With this analysis, district managers could clearly see where too much or too little of their money was going, and where it might be shifted to be brought more in line with the budgets of successful districts.
The results for Kershaw have been uniformly positive. The number of hours that its students use technology has dramatically increased. Attendance and engagement in school have shot up as well. Teachers say students are doing better in language arts. Stiver says the district has since restructured its middle school curriculum to prepare students for technology— they’ll be receiving less instruction on keyboarding and more on programs such as Word, PowerPoint, and Excel.

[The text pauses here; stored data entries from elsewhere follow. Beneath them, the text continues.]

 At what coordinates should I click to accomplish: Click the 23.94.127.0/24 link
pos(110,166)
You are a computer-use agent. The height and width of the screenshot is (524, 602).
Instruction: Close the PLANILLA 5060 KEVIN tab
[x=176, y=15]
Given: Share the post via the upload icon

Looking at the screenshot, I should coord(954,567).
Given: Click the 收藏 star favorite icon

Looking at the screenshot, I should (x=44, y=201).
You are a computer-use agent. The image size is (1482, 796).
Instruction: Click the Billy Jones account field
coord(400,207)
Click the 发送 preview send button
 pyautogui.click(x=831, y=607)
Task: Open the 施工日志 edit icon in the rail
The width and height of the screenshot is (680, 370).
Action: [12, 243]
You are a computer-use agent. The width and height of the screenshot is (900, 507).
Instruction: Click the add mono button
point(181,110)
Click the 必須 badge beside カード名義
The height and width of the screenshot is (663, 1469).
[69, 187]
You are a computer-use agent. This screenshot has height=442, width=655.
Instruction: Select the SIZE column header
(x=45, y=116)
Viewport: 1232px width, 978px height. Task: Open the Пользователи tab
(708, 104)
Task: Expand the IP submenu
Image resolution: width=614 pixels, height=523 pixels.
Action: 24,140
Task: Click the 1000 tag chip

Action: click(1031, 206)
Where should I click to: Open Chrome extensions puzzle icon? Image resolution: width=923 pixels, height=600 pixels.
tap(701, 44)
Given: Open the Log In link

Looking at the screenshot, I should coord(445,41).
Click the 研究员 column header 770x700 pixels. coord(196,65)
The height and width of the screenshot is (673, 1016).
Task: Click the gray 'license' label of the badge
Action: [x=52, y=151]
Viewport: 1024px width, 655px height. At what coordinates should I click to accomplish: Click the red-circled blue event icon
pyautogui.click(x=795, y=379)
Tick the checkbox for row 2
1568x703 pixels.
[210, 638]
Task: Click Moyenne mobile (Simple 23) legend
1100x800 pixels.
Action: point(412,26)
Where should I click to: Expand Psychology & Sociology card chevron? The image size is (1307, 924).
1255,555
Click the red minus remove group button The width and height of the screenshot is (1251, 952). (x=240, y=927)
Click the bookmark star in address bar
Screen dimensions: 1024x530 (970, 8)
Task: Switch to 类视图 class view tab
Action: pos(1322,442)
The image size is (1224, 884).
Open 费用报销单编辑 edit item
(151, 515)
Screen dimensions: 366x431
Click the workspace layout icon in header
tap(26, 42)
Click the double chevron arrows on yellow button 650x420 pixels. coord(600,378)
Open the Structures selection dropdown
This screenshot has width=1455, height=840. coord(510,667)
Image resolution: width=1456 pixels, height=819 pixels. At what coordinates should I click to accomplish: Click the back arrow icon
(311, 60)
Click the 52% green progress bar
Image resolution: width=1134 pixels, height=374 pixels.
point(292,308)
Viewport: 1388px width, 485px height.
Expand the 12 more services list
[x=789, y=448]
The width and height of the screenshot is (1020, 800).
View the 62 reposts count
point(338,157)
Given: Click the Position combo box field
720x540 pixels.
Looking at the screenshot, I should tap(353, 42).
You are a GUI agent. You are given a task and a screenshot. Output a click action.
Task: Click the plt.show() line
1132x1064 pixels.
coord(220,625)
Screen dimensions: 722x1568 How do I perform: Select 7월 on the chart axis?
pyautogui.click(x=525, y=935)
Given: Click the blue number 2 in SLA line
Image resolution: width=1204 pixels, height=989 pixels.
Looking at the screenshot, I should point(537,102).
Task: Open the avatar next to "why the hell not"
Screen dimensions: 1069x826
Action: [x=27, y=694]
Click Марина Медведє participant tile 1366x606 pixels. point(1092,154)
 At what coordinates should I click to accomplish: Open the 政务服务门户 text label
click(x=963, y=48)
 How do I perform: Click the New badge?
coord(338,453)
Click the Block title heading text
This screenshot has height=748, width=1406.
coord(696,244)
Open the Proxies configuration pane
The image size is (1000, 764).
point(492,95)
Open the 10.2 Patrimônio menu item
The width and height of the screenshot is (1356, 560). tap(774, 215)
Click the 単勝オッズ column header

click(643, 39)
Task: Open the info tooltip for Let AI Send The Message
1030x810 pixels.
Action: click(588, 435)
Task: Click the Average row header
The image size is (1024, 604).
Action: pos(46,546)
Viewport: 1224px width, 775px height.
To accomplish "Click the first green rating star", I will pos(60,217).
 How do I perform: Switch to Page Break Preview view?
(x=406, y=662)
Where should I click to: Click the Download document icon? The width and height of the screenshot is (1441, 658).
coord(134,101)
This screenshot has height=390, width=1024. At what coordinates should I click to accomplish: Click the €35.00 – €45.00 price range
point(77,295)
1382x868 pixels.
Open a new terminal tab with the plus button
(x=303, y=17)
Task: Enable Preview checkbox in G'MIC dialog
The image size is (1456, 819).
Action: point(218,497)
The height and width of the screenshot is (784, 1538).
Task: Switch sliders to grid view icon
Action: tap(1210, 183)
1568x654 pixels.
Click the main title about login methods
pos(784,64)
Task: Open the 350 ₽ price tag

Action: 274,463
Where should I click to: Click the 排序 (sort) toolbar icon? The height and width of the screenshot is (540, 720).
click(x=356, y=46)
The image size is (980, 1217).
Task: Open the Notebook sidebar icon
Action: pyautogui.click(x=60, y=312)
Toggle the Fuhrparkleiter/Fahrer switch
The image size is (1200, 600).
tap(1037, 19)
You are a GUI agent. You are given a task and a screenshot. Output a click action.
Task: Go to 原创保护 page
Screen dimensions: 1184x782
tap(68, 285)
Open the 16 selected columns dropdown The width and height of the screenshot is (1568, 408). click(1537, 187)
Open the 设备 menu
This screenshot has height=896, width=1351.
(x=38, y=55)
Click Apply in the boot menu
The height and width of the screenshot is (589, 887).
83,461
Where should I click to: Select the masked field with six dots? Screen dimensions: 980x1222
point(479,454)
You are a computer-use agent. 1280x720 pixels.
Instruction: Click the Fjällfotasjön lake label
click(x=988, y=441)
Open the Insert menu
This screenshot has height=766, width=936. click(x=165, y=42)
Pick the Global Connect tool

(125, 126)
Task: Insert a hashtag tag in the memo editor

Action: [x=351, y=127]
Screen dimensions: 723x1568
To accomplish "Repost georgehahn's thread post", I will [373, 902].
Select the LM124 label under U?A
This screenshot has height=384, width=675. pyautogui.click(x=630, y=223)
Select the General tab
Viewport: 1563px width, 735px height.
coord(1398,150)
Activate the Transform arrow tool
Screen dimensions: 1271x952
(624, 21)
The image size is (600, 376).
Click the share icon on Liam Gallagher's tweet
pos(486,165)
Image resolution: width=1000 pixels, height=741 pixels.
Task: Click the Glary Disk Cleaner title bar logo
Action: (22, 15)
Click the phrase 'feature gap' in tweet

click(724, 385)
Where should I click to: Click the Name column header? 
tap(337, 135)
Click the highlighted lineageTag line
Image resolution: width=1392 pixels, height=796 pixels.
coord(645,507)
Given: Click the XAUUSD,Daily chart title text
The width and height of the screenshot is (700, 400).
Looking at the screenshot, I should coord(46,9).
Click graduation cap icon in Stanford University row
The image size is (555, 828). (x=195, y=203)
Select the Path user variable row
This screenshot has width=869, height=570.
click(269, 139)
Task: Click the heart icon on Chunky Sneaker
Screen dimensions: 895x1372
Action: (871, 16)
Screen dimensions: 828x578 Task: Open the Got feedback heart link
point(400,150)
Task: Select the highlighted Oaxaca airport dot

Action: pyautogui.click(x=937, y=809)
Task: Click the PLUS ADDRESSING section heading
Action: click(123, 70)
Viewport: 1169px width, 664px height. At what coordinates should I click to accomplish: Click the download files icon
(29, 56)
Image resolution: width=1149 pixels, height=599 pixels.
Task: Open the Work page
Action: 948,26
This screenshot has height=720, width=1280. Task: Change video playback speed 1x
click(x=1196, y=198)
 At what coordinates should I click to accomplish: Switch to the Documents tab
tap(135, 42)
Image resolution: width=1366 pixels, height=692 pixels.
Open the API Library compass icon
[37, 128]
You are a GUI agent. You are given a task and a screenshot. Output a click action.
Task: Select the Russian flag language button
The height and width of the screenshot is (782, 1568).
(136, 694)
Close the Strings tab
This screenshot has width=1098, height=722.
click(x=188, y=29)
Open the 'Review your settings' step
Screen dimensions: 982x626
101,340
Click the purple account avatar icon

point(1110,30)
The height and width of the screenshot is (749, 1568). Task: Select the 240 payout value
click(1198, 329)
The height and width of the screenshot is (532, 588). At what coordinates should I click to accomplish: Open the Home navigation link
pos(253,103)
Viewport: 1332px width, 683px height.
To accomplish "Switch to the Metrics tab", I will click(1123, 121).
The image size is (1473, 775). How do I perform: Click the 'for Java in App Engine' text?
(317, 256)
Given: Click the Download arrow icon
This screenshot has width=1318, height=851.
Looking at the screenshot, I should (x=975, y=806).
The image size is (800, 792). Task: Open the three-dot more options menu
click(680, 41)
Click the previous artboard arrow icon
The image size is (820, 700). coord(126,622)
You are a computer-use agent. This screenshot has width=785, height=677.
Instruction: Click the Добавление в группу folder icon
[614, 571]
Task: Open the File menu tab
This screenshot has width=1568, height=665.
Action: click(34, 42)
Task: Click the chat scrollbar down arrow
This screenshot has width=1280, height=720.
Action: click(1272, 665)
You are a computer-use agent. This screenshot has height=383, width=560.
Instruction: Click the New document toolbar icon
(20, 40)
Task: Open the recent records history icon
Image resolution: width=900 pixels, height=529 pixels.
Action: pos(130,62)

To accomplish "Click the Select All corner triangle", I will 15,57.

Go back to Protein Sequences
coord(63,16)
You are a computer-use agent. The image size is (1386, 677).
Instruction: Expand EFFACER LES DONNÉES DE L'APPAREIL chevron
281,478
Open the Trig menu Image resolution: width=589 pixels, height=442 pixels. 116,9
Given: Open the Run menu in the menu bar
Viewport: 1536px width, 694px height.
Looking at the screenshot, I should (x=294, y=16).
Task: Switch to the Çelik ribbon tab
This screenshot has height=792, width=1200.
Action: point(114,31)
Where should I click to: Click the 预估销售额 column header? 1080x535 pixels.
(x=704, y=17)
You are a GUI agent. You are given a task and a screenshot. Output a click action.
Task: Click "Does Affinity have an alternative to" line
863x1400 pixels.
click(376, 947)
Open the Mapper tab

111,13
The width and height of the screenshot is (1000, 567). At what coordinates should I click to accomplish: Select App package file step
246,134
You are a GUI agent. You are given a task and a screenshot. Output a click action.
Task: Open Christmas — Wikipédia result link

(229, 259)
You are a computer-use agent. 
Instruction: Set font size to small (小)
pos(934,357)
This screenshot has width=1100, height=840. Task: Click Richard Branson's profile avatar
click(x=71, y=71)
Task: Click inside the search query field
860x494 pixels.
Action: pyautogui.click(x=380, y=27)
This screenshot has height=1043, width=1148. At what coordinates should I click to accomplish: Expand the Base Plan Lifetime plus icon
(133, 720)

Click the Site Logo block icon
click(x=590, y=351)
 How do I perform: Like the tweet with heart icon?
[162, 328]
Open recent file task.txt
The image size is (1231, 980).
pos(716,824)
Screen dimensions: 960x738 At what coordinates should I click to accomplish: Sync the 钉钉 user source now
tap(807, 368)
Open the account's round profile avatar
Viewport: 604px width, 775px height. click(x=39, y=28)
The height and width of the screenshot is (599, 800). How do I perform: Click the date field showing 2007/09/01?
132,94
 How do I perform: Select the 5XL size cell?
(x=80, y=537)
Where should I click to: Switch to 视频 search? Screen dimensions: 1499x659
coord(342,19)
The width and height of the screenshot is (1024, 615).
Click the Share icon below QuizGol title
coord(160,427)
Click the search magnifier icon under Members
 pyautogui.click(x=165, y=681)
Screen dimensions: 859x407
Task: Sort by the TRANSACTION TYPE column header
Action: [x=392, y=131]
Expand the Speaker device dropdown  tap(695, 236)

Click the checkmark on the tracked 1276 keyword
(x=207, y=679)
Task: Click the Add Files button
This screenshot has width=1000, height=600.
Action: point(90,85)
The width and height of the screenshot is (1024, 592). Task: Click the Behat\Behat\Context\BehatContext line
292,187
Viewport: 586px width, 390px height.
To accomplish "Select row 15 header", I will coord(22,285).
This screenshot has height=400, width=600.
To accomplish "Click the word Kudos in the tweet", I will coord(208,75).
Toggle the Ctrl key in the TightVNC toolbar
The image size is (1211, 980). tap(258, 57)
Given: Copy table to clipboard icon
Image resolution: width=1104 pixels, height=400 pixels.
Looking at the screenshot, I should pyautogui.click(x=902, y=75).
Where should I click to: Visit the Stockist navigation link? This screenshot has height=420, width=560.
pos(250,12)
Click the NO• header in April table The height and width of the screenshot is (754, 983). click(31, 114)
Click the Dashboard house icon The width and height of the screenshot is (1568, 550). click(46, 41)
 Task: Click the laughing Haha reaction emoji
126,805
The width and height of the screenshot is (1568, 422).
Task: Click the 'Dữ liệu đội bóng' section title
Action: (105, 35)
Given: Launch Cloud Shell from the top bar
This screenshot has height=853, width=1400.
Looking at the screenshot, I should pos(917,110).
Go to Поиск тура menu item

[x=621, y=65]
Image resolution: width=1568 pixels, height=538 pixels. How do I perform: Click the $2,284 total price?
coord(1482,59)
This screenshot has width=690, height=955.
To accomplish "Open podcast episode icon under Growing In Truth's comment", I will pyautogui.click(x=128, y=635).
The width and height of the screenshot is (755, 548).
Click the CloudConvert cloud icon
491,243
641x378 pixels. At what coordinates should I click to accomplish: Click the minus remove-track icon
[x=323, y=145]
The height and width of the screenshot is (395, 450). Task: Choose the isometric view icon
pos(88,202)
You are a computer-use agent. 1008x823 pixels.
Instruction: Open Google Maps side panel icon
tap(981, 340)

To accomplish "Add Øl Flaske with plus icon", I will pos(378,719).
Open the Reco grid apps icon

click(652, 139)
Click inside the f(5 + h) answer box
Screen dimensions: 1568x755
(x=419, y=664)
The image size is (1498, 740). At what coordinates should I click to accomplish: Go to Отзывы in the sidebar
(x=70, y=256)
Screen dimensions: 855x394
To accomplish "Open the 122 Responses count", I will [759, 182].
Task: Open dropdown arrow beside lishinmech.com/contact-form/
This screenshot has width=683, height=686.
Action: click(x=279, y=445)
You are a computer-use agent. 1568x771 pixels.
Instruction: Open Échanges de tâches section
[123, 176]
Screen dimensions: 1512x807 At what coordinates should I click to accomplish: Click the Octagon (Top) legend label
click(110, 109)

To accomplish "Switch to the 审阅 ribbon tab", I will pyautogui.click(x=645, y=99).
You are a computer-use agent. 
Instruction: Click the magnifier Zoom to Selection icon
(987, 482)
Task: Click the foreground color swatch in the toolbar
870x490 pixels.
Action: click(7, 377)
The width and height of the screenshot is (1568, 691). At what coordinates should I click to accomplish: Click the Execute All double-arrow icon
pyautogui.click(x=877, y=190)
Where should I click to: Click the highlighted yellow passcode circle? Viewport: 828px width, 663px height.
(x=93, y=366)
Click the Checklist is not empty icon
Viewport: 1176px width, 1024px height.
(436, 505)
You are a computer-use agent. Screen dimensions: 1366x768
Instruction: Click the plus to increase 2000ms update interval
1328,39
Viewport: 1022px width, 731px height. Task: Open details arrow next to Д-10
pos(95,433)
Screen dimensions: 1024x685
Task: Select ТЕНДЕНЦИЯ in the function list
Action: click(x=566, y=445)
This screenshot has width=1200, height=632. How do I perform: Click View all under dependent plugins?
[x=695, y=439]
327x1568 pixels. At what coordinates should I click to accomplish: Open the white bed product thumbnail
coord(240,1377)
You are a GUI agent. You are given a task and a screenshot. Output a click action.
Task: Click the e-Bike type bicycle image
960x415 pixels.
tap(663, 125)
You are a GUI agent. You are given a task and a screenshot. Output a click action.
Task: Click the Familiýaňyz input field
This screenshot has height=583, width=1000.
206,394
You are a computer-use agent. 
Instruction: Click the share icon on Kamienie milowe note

At this point, every K-12 student in the district is slated to receive some kind of technology training. When the initial cohort of students with laptops graduates, those kids will be among the most technologically adept in the state. The business community, says Berg, is taking notice.
The TCO reporting ensured that the 1-to-1 program isn’t going to be a one-shot effort. With accurate, standardized, clear data coming in every year, the district can more efficiently plan for subsequent technology projects. Now it knows, for example, whether too much is being spent on hardware relative to what is being spent on software, or whether teacher training needs more attention, or whether enough money is going to supplies.